What is a ‘Heat Dome’?
A heat dome occurs when the atmosphere traps hot ocean air like a lid or cap.A heat dome is a weather phenomenon in which high-pressure atmospheric conditions have trapped air coming in from the Pacific Ocean, heating the air column while compressing it down, like a lid on a saucepan.
This happens when strong, high-pressure atmospheric conditions combine with influences from La Niña, creating vast areas of sweltering heat that gets trapped under the high-pressure “dome.”
Mechanism of development:
Imagine a swimming pool when the heater is turned on — temperatures rise quickly in the areas surrounding the heater jets, while the rest of the pool takes longer to warm up.
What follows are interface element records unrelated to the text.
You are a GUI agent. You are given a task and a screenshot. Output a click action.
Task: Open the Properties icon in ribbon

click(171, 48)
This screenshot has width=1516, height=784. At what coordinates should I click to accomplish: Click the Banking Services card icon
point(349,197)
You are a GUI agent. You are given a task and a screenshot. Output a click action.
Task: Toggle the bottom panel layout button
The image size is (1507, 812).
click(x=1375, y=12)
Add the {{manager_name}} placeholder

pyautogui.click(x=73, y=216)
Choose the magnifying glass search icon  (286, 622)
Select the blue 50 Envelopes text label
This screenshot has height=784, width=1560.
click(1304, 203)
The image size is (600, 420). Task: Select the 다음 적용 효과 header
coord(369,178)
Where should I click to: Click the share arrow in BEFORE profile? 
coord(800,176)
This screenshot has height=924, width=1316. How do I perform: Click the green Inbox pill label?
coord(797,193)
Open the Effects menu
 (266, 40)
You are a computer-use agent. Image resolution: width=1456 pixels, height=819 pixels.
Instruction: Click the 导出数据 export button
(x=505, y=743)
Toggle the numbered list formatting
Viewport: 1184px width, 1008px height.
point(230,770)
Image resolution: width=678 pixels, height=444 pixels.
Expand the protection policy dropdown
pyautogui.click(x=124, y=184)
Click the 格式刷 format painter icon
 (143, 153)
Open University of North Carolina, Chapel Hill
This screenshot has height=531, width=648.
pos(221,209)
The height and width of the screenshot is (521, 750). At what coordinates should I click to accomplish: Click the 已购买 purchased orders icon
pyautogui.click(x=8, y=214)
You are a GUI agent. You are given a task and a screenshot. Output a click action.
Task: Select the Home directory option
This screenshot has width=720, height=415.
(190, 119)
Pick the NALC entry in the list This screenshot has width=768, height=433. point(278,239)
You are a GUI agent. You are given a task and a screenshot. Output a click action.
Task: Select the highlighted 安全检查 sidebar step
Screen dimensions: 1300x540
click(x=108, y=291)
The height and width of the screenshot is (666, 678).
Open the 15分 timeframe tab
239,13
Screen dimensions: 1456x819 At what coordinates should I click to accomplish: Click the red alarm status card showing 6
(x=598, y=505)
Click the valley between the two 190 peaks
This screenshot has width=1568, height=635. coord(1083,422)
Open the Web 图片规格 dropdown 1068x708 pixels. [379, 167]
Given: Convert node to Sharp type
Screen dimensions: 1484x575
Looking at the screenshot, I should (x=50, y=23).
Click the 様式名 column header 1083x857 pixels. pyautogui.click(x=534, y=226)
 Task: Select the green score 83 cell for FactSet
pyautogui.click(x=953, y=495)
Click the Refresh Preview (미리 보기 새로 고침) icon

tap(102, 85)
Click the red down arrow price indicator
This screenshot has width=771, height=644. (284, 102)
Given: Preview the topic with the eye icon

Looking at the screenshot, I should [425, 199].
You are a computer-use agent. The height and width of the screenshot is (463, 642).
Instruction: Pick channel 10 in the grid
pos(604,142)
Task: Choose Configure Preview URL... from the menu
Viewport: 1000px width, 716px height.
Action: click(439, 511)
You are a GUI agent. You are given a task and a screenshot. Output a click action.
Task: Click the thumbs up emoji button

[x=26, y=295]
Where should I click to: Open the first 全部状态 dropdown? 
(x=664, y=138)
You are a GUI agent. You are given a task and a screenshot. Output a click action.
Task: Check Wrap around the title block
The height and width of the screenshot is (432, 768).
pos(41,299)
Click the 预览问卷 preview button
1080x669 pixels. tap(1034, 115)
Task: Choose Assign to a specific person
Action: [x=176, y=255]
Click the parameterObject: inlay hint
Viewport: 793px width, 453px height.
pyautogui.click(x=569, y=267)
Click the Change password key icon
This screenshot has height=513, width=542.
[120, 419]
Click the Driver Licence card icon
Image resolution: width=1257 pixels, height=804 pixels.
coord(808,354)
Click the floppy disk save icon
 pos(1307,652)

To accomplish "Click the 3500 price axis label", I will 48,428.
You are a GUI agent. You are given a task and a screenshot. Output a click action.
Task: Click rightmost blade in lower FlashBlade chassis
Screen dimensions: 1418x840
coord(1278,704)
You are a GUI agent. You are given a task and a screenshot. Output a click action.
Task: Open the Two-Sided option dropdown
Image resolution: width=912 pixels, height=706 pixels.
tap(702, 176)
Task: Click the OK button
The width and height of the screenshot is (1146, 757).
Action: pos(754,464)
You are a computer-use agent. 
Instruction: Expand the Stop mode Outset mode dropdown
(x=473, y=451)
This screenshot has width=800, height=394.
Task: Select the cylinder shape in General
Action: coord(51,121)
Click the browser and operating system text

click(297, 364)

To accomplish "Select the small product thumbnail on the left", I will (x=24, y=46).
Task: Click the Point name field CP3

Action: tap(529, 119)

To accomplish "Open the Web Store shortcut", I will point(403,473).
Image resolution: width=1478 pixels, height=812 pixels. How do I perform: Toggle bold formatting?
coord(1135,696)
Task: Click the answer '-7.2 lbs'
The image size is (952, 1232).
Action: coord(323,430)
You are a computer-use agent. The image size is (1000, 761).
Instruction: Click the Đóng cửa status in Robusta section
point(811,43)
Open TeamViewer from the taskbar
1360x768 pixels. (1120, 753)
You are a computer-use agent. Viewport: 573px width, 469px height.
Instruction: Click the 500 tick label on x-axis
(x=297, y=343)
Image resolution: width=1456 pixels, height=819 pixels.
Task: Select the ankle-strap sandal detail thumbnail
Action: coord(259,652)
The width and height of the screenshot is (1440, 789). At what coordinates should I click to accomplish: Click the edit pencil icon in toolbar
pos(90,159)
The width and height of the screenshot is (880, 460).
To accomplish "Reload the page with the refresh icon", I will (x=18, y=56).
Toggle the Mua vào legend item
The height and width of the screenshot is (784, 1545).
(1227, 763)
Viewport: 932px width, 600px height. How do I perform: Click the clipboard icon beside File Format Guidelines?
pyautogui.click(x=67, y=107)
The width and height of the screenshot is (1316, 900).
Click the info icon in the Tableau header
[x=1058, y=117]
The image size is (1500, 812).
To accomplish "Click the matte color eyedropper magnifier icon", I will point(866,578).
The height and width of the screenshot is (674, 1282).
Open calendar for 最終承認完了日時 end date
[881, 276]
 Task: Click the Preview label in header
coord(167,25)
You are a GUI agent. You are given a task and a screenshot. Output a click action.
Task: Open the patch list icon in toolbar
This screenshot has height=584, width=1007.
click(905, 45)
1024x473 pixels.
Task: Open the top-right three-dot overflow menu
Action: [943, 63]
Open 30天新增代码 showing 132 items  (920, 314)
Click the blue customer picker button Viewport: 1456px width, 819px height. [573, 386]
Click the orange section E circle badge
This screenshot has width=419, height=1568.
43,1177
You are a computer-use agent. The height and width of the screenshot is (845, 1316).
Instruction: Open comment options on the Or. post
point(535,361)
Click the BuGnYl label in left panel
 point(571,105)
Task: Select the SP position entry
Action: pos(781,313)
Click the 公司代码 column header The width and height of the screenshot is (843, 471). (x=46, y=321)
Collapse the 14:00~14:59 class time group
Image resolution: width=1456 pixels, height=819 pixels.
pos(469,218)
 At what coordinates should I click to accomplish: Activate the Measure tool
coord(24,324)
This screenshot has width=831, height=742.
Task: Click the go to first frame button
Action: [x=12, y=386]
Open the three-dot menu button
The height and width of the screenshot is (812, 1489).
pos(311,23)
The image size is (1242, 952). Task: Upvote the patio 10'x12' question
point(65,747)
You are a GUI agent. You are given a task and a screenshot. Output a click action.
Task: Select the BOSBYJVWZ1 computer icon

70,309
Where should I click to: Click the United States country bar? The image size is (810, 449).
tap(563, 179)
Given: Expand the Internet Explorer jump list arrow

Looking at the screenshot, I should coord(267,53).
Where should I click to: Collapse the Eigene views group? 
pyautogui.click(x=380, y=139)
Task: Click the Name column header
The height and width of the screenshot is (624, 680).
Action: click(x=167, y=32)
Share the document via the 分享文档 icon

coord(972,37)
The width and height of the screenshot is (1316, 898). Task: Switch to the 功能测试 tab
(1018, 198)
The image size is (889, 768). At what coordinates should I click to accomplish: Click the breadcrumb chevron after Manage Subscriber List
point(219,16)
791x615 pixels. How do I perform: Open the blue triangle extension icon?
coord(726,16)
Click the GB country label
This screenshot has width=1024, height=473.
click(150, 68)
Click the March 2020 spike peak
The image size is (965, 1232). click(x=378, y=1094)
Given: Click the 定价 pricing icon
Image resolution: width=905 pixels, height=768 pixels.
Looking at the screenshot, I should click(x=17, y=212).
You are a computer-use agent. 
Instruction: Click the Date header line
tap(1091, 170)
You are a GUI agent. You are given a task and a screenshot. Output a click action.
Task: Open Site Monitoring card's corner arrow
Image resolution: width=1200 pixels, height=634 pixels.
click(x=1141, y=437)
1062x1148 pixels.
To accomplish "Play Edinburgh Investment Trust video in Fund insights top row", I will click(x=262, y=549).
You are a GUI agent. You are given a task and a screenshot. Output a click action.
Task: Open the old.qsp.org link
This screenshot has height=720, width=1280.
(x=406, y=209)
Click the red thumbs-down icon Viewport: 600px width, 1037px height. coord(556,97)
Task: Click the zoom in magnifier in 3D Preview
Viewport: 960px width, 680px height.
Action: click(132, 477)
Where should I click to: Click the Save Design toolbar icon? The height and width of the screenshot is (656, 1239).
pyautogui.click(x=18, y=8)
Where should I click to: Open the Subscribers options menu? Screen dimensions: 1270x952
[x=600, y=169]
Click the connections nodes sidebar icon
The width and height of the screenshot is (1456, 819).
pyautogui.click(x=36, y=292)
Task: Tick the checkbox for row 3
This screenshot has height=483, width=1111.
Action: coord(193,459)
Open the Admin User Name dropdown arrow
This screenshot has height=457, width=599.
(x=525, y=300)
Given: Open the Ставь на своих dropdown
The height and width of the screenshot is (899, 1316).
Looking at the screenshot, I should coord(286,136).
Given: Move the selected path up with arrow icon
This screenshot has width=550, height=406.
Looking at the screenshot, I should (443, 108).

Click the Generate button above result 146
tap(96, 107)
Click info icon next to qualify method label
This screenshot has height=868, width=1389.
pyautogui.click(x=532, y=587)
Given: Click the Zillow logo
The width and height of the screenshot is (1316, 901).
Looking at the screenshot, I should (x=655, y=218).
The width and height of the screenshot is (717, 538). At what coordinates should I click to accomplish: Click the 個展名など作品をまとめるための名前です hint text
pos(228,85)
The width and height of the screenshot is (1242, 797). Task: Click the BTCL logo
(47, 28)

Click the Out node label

If one thinks of the Pacific as a very large pool, the western Pacific’s temperatures have risen over the past few decades as compared to the eastern Pacific, creating a strong temperature gradient, or pressure differences that drive wind, across the entire ocean in winter.
In a process known as convection, the gradient causes more warm air, heated by the ocean surface, to rise over the western Pacific, and decreases convection over the central and eastern Pacific.
As prevailing winds move the hot air east, the northern shifts of the jet stream trap the air and move it toward land, where it sinks, resulting in heat waves.
Consequences of Heat Dome:
- Those living without an air conditioner see the temperatures of their homes rising to unbearably high, leading to sudden fatalities like those which are being reported in Canada and parts of the US.
- The trapping of heat can also damage crops, dry out vegetation and result in droughts, according to weather experts.
- The sweltering heat wave will also lead to rise in energy demand, especially electricity, leading to pushing up rates.
- The heat domes can also act as fuel to wildfires, which destroys a lot of land area in the US every year.
Climate change and heat domes
The weather scientists have been highlighting the effects of rising temperature (climate change) on more extreme heat waves. According to a 2017 NOAA survey, average US temperatures have increased since the late 19th century.
In decades to come, the climate scientists expect more days of severe heat wave.
Apart from the US, cities as far north as the Arctic Circle broke heat records this week.